A vida urbana exige pressa, quase urgência. Tudo é obrigação agendada, com horário marcado, com segundos cronometrados, dramaticamente transitórios. Carros passam empurrados pela pressão do violento ritmo urbano, atropelando pedestres, outros veículos, muros, postes, … As pessoas passam umas pelas outras e passam pela vida sem tempo para apreciar a vida … correm engolindo migalhas aqui e ali.

Essa comparação entre o rural e o urbano aparece no valor que é dado aos seres vivos e aos objetos. Na roça, os animais são companhia para os humanos do nascimento até a morte, as ferramentas são usadas até gastarem, as residências caem de velhas; pouco reformadas, raramente demolidas. Tudo é permanente … até demais.

Na cidade, ao contrário, tudo é descartável: amores, cães, gatos, papagaios, carros, residências, escritórios, fábricas, estradas, … vidas… O progresso pede passagem e atropela ‘o antigo’; árvores dão lugar a estradas, a casas, a edifícios, a fábricas, a shoppings, … E os animais ‘de estimação’ são jogados na rua em cima dos nossos sentimentos humanos.
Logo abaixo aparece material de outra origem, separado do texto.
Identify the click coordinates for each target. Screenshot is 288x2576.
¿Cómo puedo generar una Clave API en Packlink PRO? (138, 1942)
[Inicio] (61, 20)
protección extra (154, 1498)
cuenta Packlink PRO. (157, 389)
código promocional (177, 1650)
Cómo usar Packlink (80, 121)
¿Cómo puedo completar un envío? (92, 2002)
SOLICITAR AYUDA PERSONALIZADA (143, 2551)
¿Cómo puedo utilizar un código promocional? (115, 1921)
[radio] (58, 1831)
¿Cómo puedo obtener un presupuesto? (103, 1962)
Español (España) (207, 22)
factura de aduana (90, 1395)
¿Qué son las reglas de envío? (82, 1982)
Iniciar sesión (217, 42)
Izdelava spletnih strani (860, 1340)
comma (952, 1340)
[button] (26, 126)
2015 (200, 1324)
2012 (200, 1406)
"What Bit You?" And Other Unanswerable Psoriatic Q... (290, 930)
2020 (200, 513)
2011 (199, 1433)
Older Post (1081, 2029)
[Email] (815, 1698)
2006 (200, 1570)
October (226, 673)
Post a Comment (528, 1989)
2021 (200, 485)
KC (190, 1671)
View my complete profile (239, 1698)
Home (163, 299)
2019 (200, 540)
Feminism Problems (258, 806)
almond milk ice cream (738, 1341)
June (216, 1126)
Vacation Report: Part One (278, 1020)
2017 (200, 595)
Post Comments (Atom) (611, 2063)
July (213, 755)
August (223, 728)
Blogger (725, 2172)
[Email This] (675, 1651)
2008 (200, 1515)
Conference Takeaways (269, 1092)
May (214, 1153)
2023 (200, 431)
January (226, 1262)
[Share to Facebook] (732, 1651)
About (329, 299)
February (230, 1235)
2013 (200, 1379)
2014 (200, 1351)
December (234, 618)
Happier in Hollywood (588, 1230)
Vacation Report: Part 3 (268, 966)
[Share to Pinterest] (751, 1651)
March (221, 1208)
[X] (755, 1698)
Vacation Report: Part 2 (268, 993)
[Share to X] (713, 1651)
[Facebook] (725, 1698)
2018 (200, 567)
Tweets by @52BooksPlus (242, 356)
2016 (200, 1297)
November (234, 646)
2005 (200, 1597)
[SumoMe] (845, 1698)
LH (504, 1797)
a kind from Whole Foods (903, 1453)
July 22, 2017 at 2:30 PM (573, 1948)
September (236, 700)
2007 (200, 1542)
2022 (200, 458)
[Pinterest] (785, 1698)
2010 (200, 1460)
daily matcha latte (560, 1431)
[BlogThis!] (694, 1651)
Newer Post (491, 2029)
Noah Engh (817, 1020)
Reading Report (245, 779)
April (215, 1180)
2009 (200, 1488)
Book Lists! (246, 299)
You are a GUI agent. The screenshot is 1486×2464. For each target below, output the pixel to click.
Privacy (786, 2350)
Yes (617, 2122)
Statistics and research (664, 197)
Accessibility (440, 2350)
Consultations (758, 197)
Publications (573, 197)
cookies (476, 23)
Tudo pode ser comprado, usado a exaustão e, logo que não dê lucros (mesmo que estéticos), é jogado fora. Há lixão ecológico, aterro sanitário (enterro da saúde) e a tecla delete. Assim, nos livramos do que usamos … enquanto rendia companhia, conforto, prazeres, …

Para que vamos guardar nossos valores … se ali na esquina tem uma fila de outros que podem ser comprados, degustados, desgastados, consumidos e … expurgados?

Por favor, após ler, delete minha ideia, há outra esperando na fila.

Publicado na Folha Regional de Jaguaruna, em 2008.